Hundreds of worshipers gathered at Emanuel African Methodist Episcopal Church in Charleston, N.C. Sunday morning for the first service held since 21-year-old Dylann Booth walked into a Bible study meeting and sat for an hour before killing nine of the attendees, including the church's pastor.
During the two-hour service, Rev. Norvel Goff, who has been appointed to lead the Charleston church, and other religious leaders shared a message of hope, forgiveness and reconciliation.
"I want you to know, because the doors of Mother Emanuel are open", the Rev. Norvel Goff Sr., a presiding elder in the African Methodist Episcopal Church, told the congregation, "it sends a message to every demon in hell and on earth."
Later, Mr. Goff added, "Some wanted to divide the race - black and white and brown - but no weapon formed against us shall prosper."
Roof, who is white, reportedly told authorities that he wanted to "start a race war" by murdering worshipers. He later confessed to police he "almost didn't go through with it because everyone was so nice to him."
"It's by faith that we are standing here and sitting here," Mr. Goff said during the service. "It has been tough. It has been rough. Some of us have been downright angry. But through it all God has sustained us."
The AP reports that Mr. Goff read the names of the dead and asked for prayers for their families, and also thanked law enforcement for finding the perpetrator of the crime so quickly and for guarding them as they prayed.
"A lot of folks expected us to do something strange and to break out in a riot. Well, they just don't know us," he said. "We are a people of faith."

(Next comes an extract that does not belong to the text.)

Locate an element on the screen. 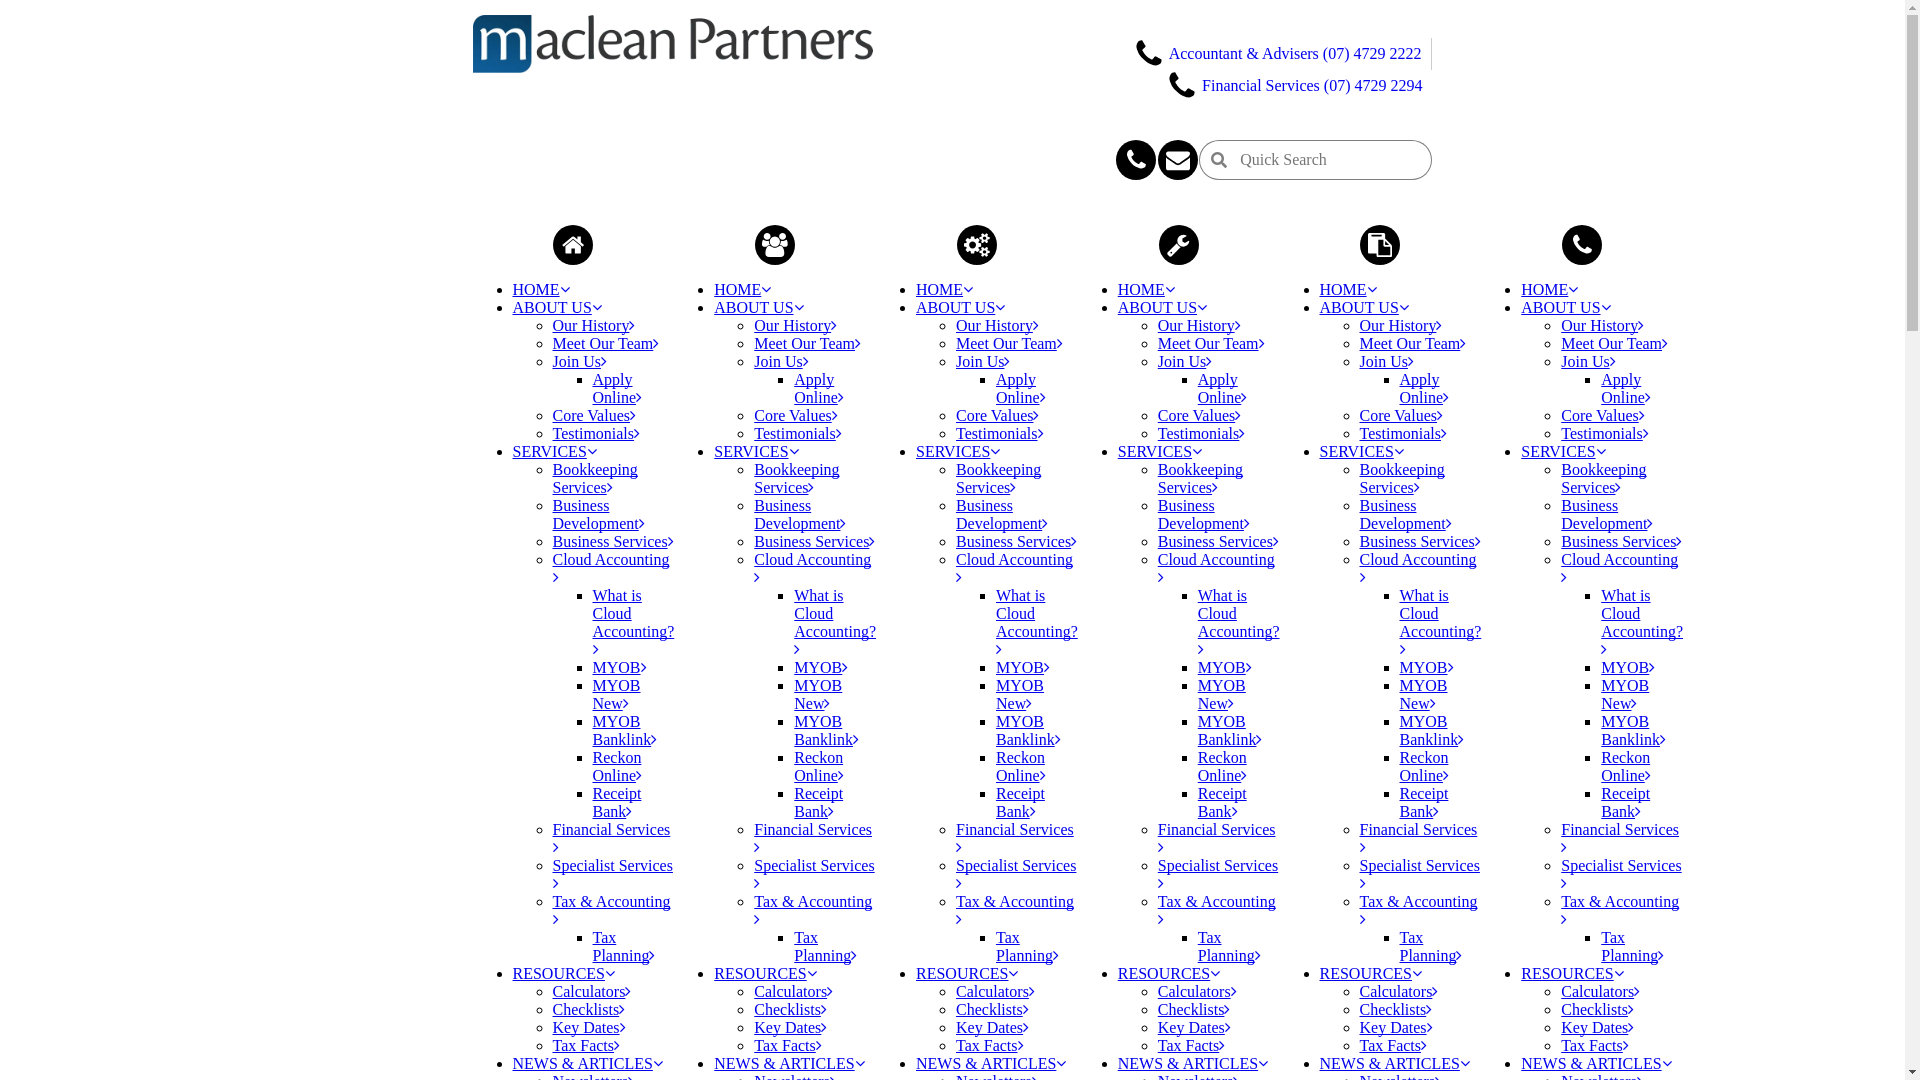 This screenshot has height=1080, width=1920. 'RESOURCES' is located at coordinates (763, 972).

The new interim leader added, "We have shown the world how we as a group of people can come together and pray and work out things that need to be worked out."
Mr. Goff also gently reprimanded the media for expressing shock that family members of the victims told Dylann Roof that they forgave him at his bond hearing earlier this week. "If you knew our daddy, you would know," he said, referring to God.
Emanuel is the oldest AME church in the south, and is referred to as "Mother Emanuel." The New York Times notes that many church leaders and politicians from around the country attended Sunday's service, including governor Nikki R. Haley, Representative Maxine Waters of California, Mayor Joseph P. Riley Jr. of Charleston, Senator Tim Scott of South Carolina, Republican presidential hopeful Rick Santorum, and liberal activist DeRay McKesson.
Although mourning the loss of their pastor, Clementa Pinckney, and the other victims, congregants said they were relieved that "Mother Emanuel" was open again so quickly.
"I was looking forward to it being open because I was looking forward to going to church," Velma Washington, who was related to three of the victims shot last Wednesday, told the AP. "Everybody has to join together as one."
Meanwhile, Rick Warren, pastor of Saddleback Church, California, has called all churches to continue to pray for the community of Charleston, emphasizing that our response should be the opposite of what the gunman intended and listing ways that Christians can stand for peace, love and justice.
"The gunman's intention was to divide people," he wrote in a recent Facebook post, "So we must unite in our grief. His intention was to start a race war. We must be peacemakers. His intention was to further segregation, so we must model integration in our churches. His intention was to do an injustice, so we must stand for justice. And his intention was to do harm, so we must be agents of healing."
"Today, hatred is strong in our culture. But love is even stronger, and it is the only thing than can overpower evil," Warren added, commending the victims' relatives for showing forgiveness to the killer despite his lack of remorse.
He also shared the prayer that he will continue to use at his own church, in which he said: "Father, our hearts are broken again, as we see the result of sin in our broken world. We know that you are grieving for these who've lost their loved ones...we pray for comfort and peace and healing in the hearts of those who are overwhelmed with grief in this tragedy. Thank you for saying 'Blessed are those who mourn, for they will be comforted.' Father, you know what it is like to lose a son. Holy Spirit, we ask you to comfort the families, and the church, and the community."